After crashing and burning in an earlier novel in this series, I decided just to get to the actual story I'm supposed to be reading - which is this one. I was desperately hoping this would actually have entertainment value and that I could penetrate further than 25% into it without having my stomach turned. In this novel, which is, unfortunately peopled with some characters from earlier novels in the series, fifteen-year-old Marnie Taylor hooks up online with "Brad" who turns out to be not Brad and solely interested in kidnapping and ransom - and it's not even the first kidnapping in the family's history. This ought to have promised a laugh if nothing else, but since it was pretty much like the previous one I read, it wasn't be much of anything else, I'm sorry to say.

My problem with Quinn in this novel is summarized perfectly on p28, in the first paragraph in chapter 6:

The moment the delicious Versace rep wheeled his sample trunk out the front door of De Mornay's and onto the snow-covered Chicago streets, Viviana sighed and kicked off her Maud Frizon pumps…while standing flat-footed, flexing her toes and rolling on the balls of her feet, reality hit. He's the epitome of stylish perfection. There's little chance that young man is straight.

Seriously? How many kinds of wrong wrong wrong can you squeeze into seven lines? First comes the shameless and tediously snobbish name-dropping (which to be fair isn't quite as bad here as it was earlier), then follows the insult to the Maud Frizon shoes which the name-dropping is supposedly championing! If these often expensive (Maud Frizons can got for up to $400 dollars although many are less than that) shoes are so wonderful, why is she quite evidently having to take them off her poor, aching feet? If they hurt her feet, why is she wearing them? And as if that isn’t bad enough, then comes the slur that only gay men know how to dress! And/or only gay men would be caught selling Versace! Granted you can ascribe that one to the sad character represented by Viviana De Mornay, but even that aside Quinn manages to name-drop twice and then sequentially insult those same names! Impressive, huh?

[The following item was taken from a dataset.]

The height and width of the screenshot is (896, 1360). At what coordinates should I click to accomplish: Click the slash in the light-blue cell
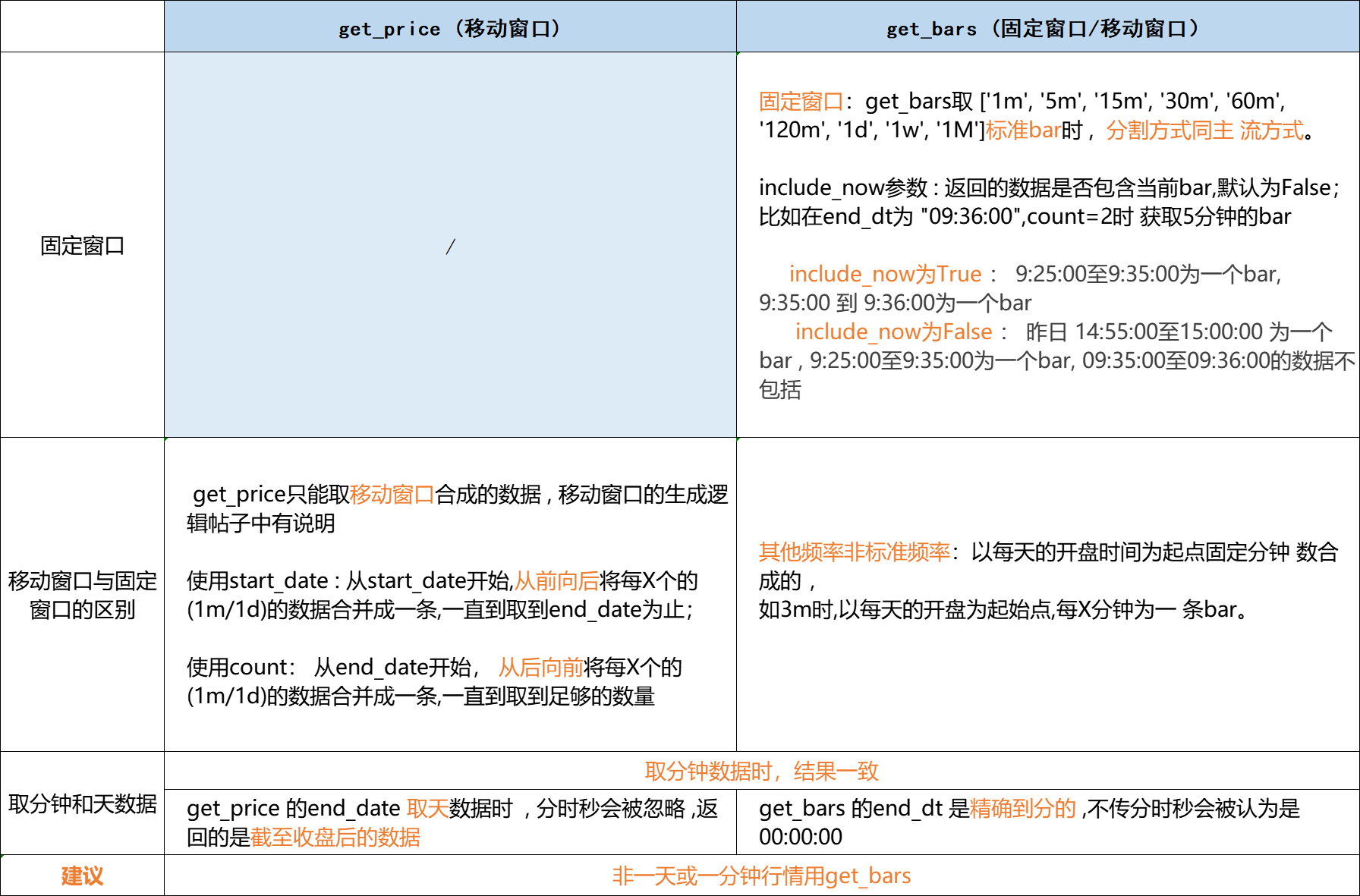pos(450,246)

The problem (with the name-dropping; I don’t even want to get into the double-barreled insult to men of all stripes) is that it's done solely for the free exercise of snobbery. We know this because a sentence including the clause "Viviana sighed and kicked off her pumps" would have been perfectly fine. It doesn’t need to be "Viviana sighed and kicked off her Maud Frizon pumps" yet Quinn insists upon that rather than the shorter alternative. I honestly don’t get what writers who write like this are trying to accomplish other than to promote how appallingly shallow they are in broadcasting that a name is more important than whether you like the item, or than whether it suits you, or than whether it’s value for money, or most importantly: more than whether it’s actually a comfort to wear - which it clearly isn’t in this case!

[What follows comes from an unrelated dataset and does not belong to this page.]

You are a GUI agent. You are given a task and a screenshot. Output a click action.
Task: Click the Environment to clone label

Unpredictable Webs is, predictably, another waste of time given my poor experience with one of its predecessors. The predictably dishonest book blurb puts the online interaction and subsequent kidnapping of Marnie front and center, but after 100 pages, nothing had happened save the shallow interactions of superficial characters who were already nauseatingly encountered in Webs of Power. I don’t care about any of these predictable people or their tattered web. They offered me nothing to care for. Worse than this, we're never actually introduced to Marnie in any meaningful sense. She appears as a bit player in someone else's story (I have no idea whose, this is so badly put together), so where's the drama? Why on Earth should we care what happens to her when the author herself is so dismissive of her, so uninterested in her?

The promo for this novel claims that it’s a stand-alone: that you don’t have to have read any of the previous novels in the series to be able to read this, but even that isn’t true. If it stands alone, it’s by mere millimeters and on insubstantial legs, because there's a history here of which you're necessarily aware, but never party to if you haven't read any of the previous stories - and that speaks volumes.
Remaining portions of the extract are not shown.